The purpose of this post is to sketch some ways that Brain Computer Interface (BCI) technology might help with various AI alignment techniques. Roughly, we can divide the strategic relevance of BCI technology into three broad categories.[1]

  1. Enhancement. BCI technology could enhance human intelligence - for example by providing new sensory modalities, or augmenting cognition. [2]

  2. Merge. BCI technology could enable a “merge” between AIs and humans. This is advocated by among others, Sam Altman and Elon Musk, and is the stated raison d'etre of Neuralink:

“I think if we can effectively merge with AI by improving the neural link between your cortex and your digital extension of yourself, which already...exists, just has a bandwidth issue. And then effectively you become an AI-human symbiote. And if that then is widespread, with anyone who wants it can have it, then we solve the control problem as well, we don't have to worry about some evil dictator AI because we are the AI collectively. That seems like the best outcome I can think of.” -Elon Musk, interview with Y Combinator (2016) [3]

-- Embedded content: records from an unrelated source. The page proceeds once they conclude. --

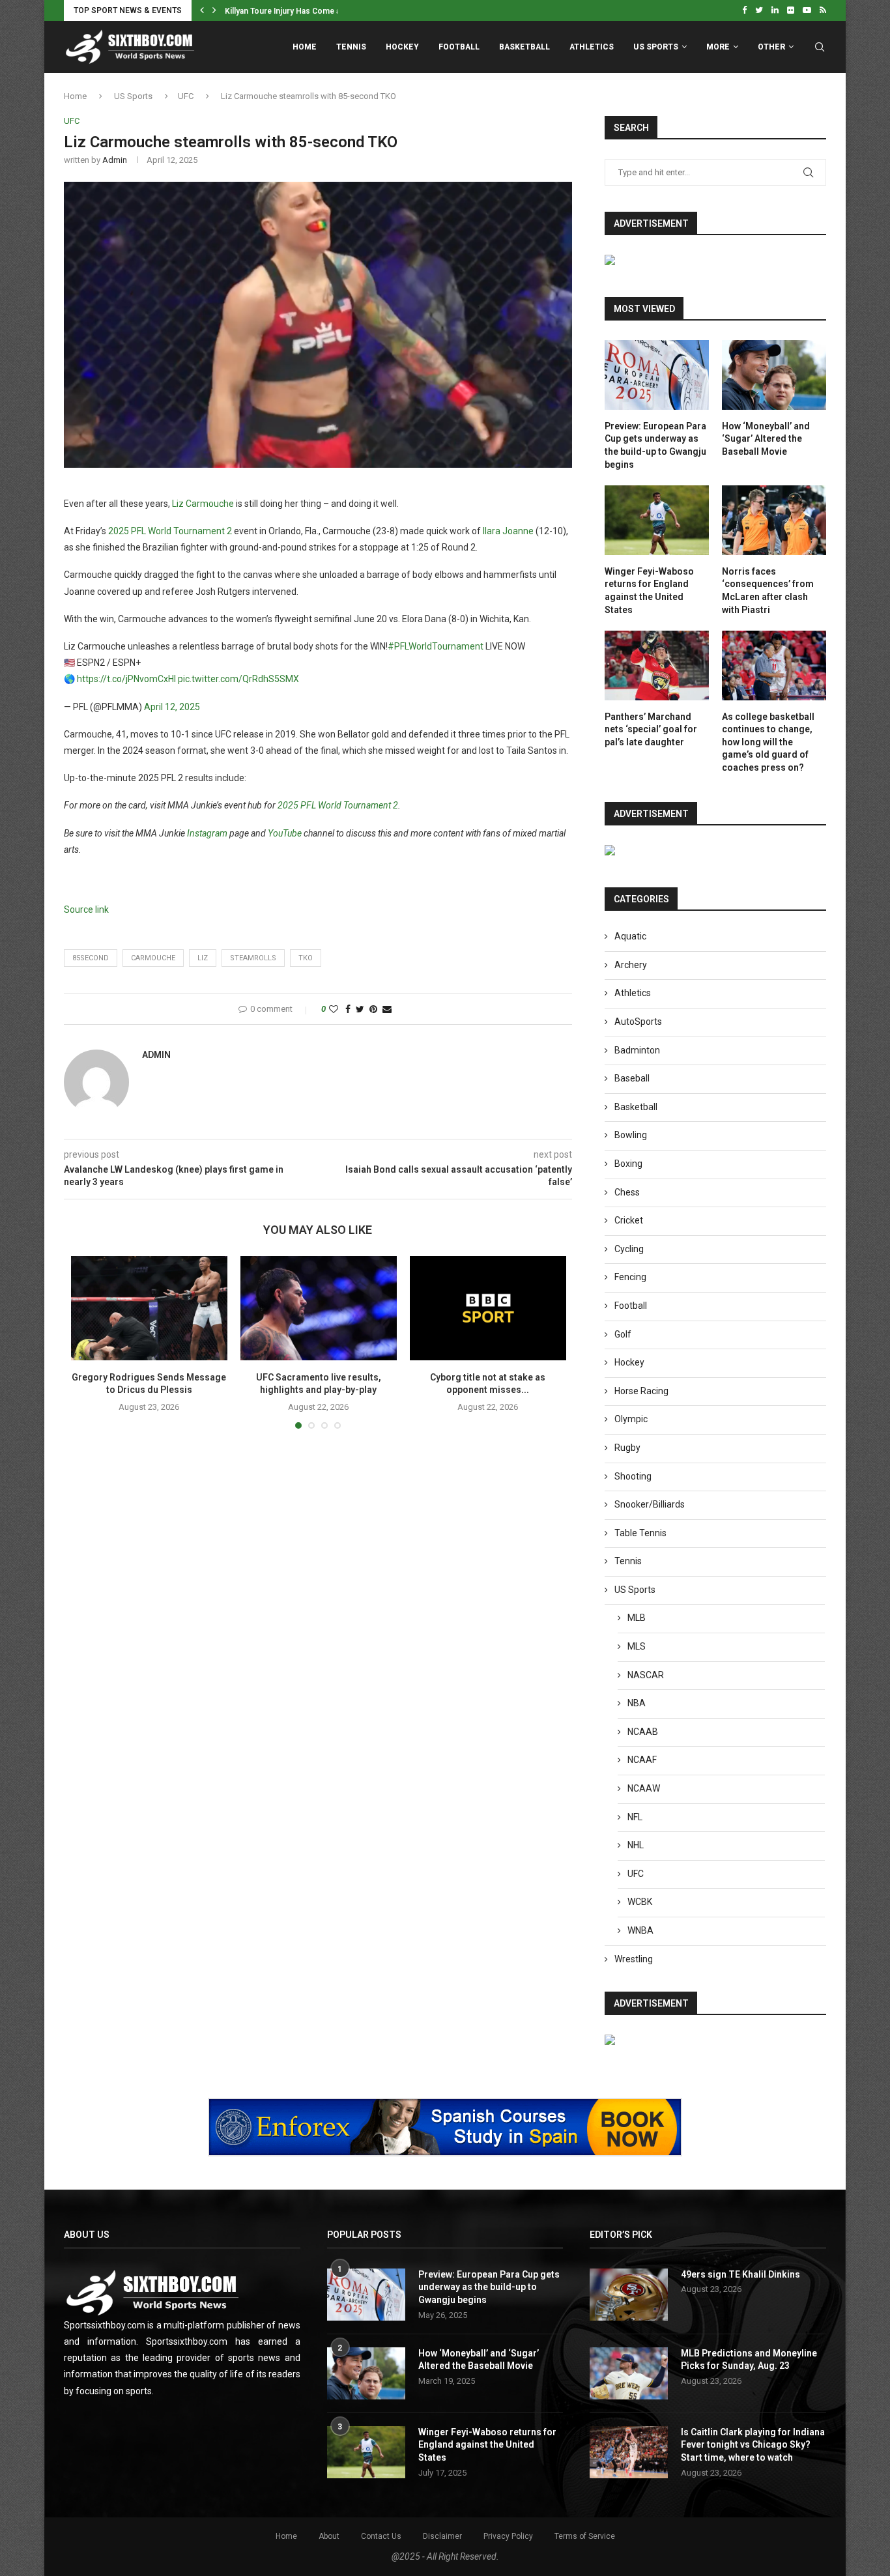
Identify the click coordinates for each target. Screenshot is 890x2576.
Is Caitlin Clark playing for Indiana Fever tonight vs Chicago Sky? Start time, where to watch (753, 2445)
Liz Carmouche (203, 503)
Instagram (207, 833)
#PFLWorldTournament (435, 646)
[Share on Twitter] (360, 1009)
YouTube (285, 833)
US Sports (655, 46)
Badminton (637, 1050)
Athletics (591, 46)
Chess (627, 1192)
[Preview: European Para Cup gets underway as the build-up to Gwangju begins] (657, 375)
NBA (636, 1703)
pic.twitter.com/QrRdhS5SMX (238, 679)
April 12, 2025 (172, 707)
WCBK (639, 1901)
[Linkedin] (775, 10)
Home (305, 46)
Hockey (402, 46)
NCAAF (642, 1759)
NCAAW (643, 1788)
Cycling (629, 1249)
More (718, 46)
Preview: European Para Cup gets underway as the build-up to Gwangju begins (655, 445)
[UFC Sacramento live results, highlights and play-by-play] (318, 1308)
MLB (636, 1617)
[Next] (214, 10)
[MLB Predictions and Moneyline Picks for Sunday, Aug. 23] (629, 2373)
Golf (622, 1334)
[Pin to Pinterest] (373, 1009)
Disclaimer (442, 2536)
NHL (635, 1845)
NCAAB (642, 1731)
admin (114, 160)
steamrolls (253, 958)
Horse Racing (641, 1391)
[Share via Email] (387, 1009)
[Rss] (823, 10)
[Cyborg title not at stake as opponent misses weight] (488, 1308)
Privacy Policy (508, 2536)
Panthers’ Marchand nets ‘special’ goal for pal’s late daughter (651, 729)
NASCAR (645, 1675)
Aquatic (630, 936)
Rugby (627, 1447)
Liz (202, 958)
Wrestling (633, 1959)
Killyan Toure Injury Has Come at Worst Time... (309, 11)
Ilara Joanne (508, 531)
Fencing (630, 1277)
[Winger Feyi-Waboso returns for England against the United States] (657, 520)
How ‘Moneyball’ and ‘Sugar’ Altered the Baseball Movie (766, 439)
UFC (186, 96)
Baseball (632, 1078)
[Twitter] (759, 10)
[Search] (819, 47)
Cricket (628, 1220)
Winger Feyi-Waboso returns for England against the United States (649, 590)
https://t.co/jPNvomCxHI (126, 679)
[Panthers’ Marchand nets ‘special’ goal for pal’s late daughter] (657, 665)
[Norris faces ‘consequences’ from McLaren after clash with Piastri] (774, 520)
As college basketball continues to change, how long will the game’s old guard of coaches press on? (768, 742)
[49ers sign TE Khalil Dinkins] (629, 2294)
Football (459, 46)
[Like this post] (333, 1009)
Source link (86, 909)
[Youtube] (807, 10)
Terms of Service (584, 2536)
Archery (630, 965)
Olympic (631, 1419)
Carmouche (153, 958)
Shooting (633, 1476)
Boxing (628, 1163)
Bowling (630, 1135)
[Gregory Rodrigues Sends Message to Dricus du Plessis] (149, 1308)
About (329, 2536)
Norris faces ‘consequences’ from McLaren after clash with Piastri (768, 590)
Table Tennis (640, 1533)
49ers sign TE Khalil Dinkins (740, 2274)
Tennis (351, 46)
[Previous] (202, 10)
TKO (305, 958)
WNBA (640, 1930)
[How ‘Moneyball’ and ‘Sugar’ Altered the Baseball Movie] (774, 375)
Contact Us (381, 2536)
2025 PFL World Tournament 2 (170, 531)
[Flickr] (790, 10)
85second (90, 958)
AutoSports (638, 1021)
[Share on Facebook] (348, 1009)
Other (771, 46)
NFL (634, 1817)
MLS (636, 1646)
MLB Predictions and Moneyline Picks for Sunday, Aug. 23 (749, 2359)
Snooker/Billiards (649, 1504)
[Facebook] (744, 10)
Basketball (524, 46)
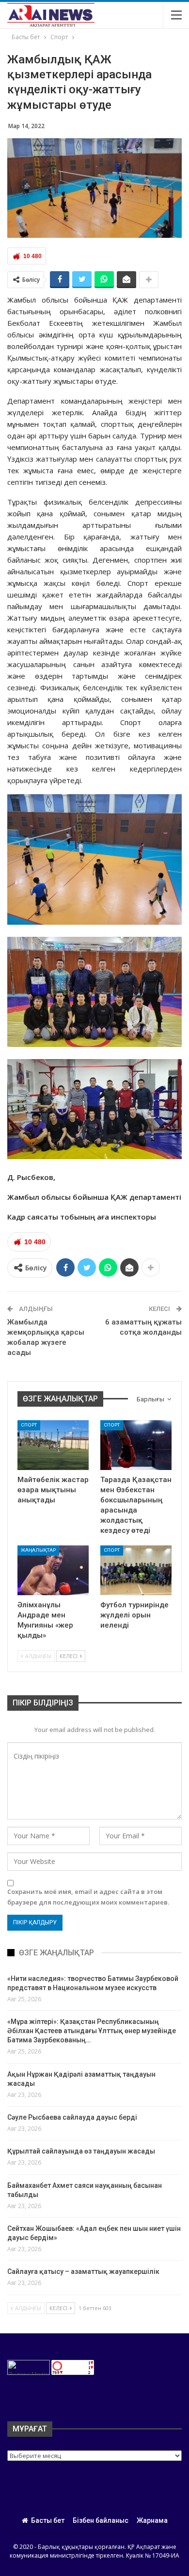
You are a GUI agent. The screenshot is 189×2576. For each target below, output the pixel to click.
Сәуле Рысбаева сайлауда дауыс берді (72, 2117)
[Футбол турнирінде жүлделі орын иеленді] (136, 1570)
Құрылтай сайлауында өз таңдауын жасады (81, 2151)
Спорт (29, 1424)
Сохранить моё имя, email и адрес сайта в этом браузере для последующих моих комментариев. (88, 1897)
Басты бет (47, 2520)
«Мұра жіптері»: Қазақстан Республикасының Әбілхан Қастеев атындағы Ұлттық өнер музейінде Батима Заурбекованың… (91, 2031)
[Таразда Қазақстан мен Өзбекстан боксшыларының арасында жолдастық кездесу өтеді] (136, 1445)
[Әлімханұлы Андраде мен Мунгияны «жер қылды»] (53, 1570)
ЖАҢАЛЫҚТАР (38, 1550)
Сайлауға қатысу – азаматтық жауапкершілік (83, 2271)
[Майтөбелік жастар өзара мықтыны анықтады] (53, 1445)
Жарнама (152, 2520)
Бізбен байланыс (100, 2520)
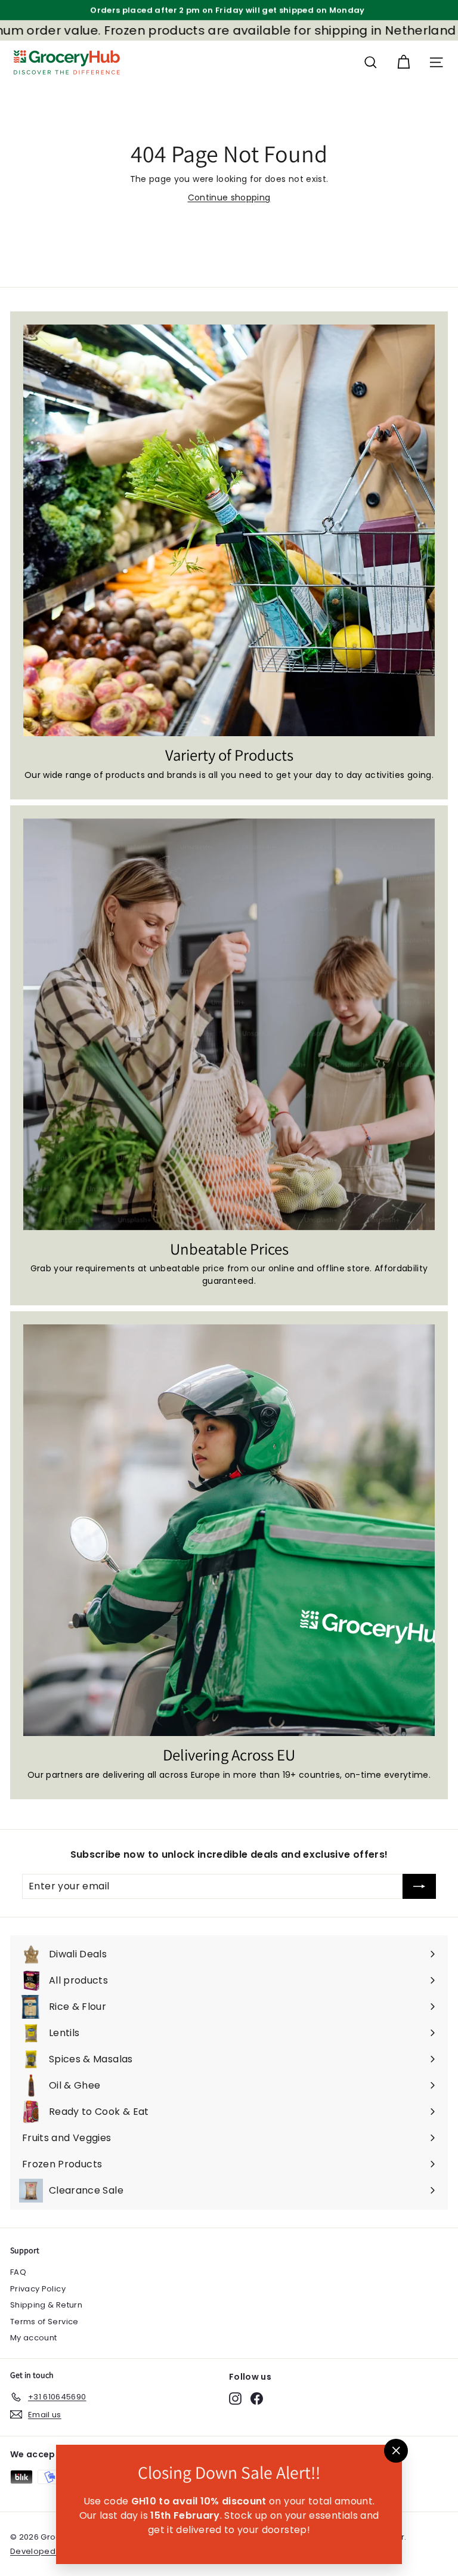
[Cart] (403, 62)
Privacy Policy (38, 2288)
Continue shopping (229, 197)
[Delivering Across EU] (229, 1530)
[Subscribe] (419, 1886)
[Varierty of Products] (229, 530)
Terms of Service (44, 2321)
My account (33, 2337)
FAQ (18, 2272)
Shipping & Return (46, 2305)
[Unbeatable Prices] (229, 1024)
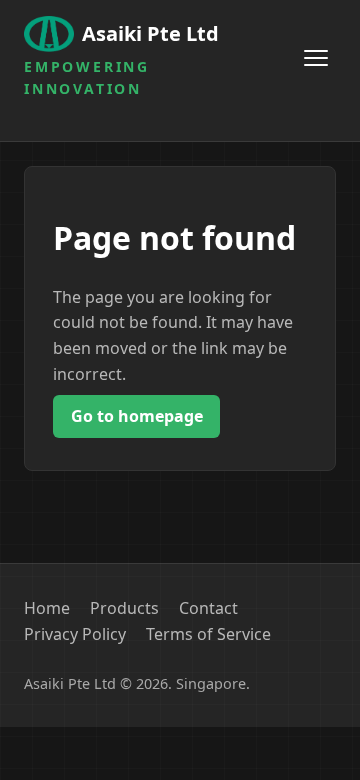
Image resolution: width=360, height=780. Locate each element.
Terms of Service (208, 634)
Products (124, 608)
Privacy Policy (75, 634)
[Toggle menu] (316, 58)
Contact (208, 608)
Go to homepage (137, 416)
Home (47, 608)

  • On these proposals, humans are not merely enhanced - in some radical sense, humans merge with AI. It’s not entirely clear what these “merge” proposals mean, what merging would look like (Niplav: “It seems worrying that a complete company has been built on a vision that has no clearly articulated path to success.”), and "merge" as a alignment strategy seems to be quite unpopular in the AI safety community. In future work, I’d like to clarify merge proposals more.
  1. Alignment aid. BCI allows us to get data from the brain that could improve the effectiveness of various AI alignment techniques. Whereas enhancement would indirectly help alignment by making alignment researchers smarter, alignment aid proposals are about directly improving the techniques themselves.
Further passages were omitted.